Since the 2002 FDA approval of Humira for the treatment of rheumatoid arthritis, monoclonal antibodies (“mAb”) have consistently shown an excellent safety profile and clinical effectiveness against historically challenging diseases. Because these types of therapies are fairly new and have a high-risk of being ineffective, research and development for mAb has typically focused on high-reward cancer or autoimmune indications rather than infectious diseases in global health. Additionally, early mAb had poor “drugability” including short half-lives that required multiple expensive injections over the course of treatment. mAb have huge global health potential, but few companies are exploring them because of early limitations and the significant financial opportunity elsewhere.
In 2011, our colleagues on the HIV and Discovery & Translational Sciences teams identified Visterra as a very promising mAb design and engineering platform. The Company was quite young, having spun out of MIT in 2007, but it had a unique approach to identifying targets for mAb. Visterra explored the physics underlying disease targets and the interaction of their individual amino acid building blocks. This was orthogonal to many other mAb development platforms and had significant potential in identifying new targets for notoriously difficult to hit or highly resistant diseases like HIV. It also offered promise in designing mAb with improved drugability.
The Strategic Investment Fund participated in Visterra’s 2012 Series A financing alongside three very well-regarded biotech venture capitalist firms. The foundation’s $6.8 million investment supported the development of Visterra’s lead universal influenza therapeutic program and initiated a new research initiative to identify promising, previously unexplored drug targets against HIV. Unfortunately, despite diligent efforts by the Visterra team, the program was not successful against HIV; the foundation and the Company agreed to cease research into this area following completion of the agreed upon scope of work in 2015.
Luckily, great teams continue to innovate and move forward, and the foundation reinvested in Visterra’s v2.0 platform to close out the Company’s Series C financing in 2017. The goal of this $10.0 million reinvestment was to support the development of an antibody drug conjugate (imagine mAb targeted missiles combined with small molecule drug payloads) and develop Fc engineering to improve mAb half-life and drugability. The theory for the latter is that increasing the time mAb are circulating in the patient’s system from a couple of weeks to a few months could repurpose mAb developed as, for example, a flu or malaria therapy into a vaccine for these and other seasonal diseases.

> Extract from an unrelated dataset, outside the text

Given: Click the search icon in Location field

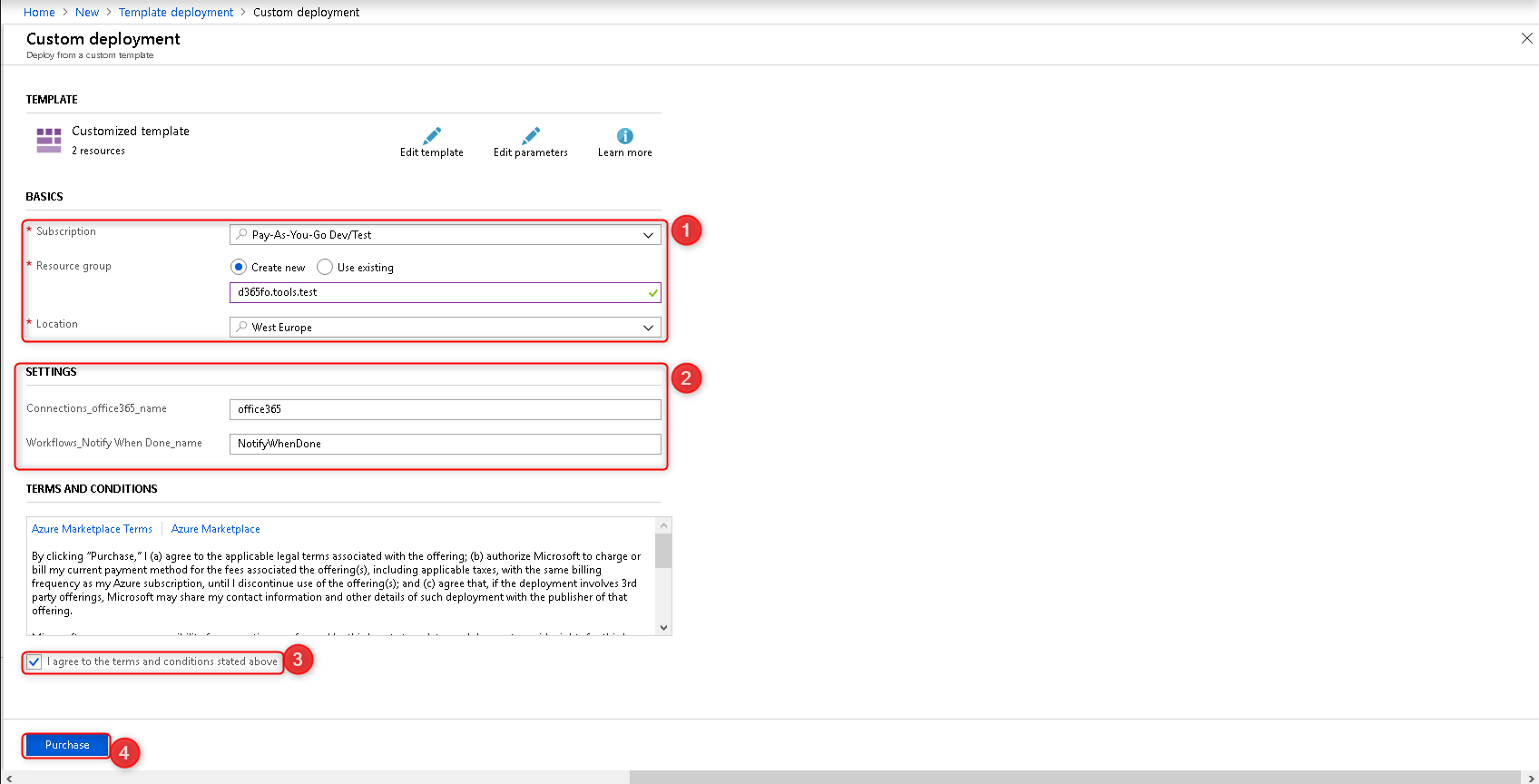Looking at the screenshot, I should coord(241,327).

Visterra was acquired by Otsuka Pharmaceutical in September 2018, six years after the foundation’s initial investment. In between there were highs, including the U.S. Government Biomedical Advanced Research and Development Authority awarding Visterra with an up to $204.5 million grant for clinical trials of its promising flu monoclonal antibody therapy as well as strategic partnerships with A*STAR in Singapore, Serum Institute of India and Vir Biotechnology in San Francisco. There were also lows, including two failed initial public offerings and ongoing struggles accessing venture capital as an infectious disease-focused company. Through it all, Visterra’s management team, board and investors were steadfast foundation partners focusing on good science and working with world experts to systematically interrogate the potential of the Visterra platform for global health. As part of the $430 million Otsuka Pharmaceutical acquisition, the foundation has the right to bring highly promising mAb vaccine candidates to the Visterra team to attempt to increase their half-life. Additionally, the antibody drug conjugate development program will continue.

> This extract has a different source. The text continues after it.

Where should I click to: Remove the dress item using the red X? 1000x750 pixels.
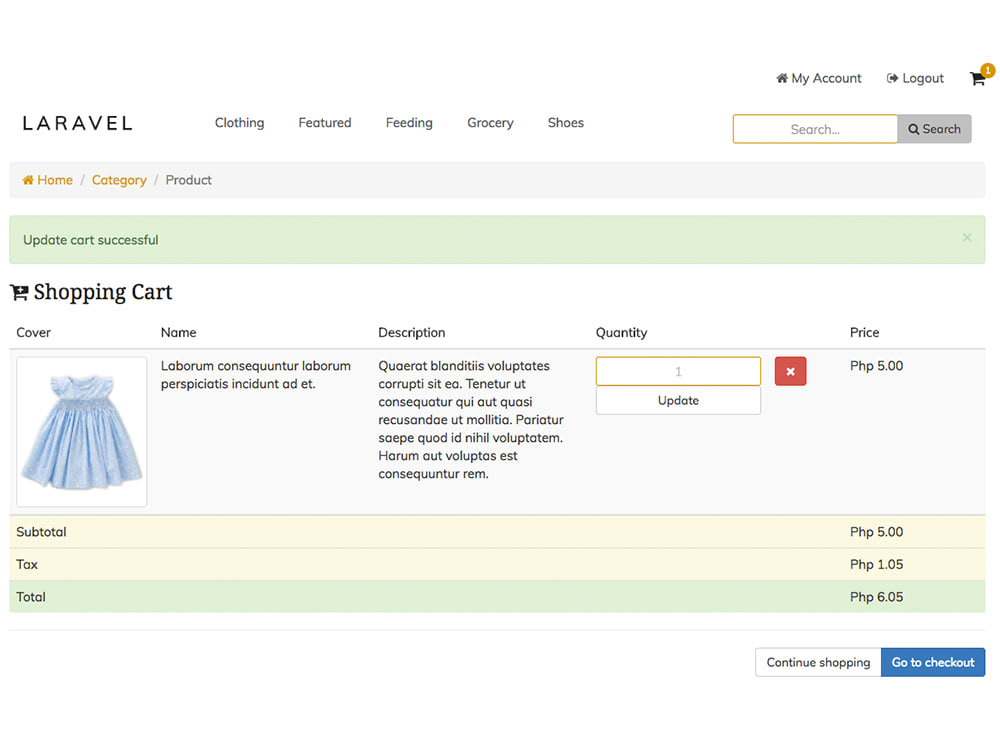[x=790, y=371]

It is still early days – by decade-long drug development timeframes – in mAb development for global health. We hope that this partnership will one day pay off in safe, effective mAb featuring extended half-lives and/or novel targets, courtesy of Visterra. But this outcome is not certain; only about 1 in 8 new preclinical infectious disease drugs is approved for the mass market. The impact of the foundation’s investment in Visterra is that we have a chance to continue to work with a strong team that is aligned with the foundation’s goals even after the Company was acquired. With enough of these chances and great partners like Visterra, the foundation will create impactful new drugs against challenging global health diseases.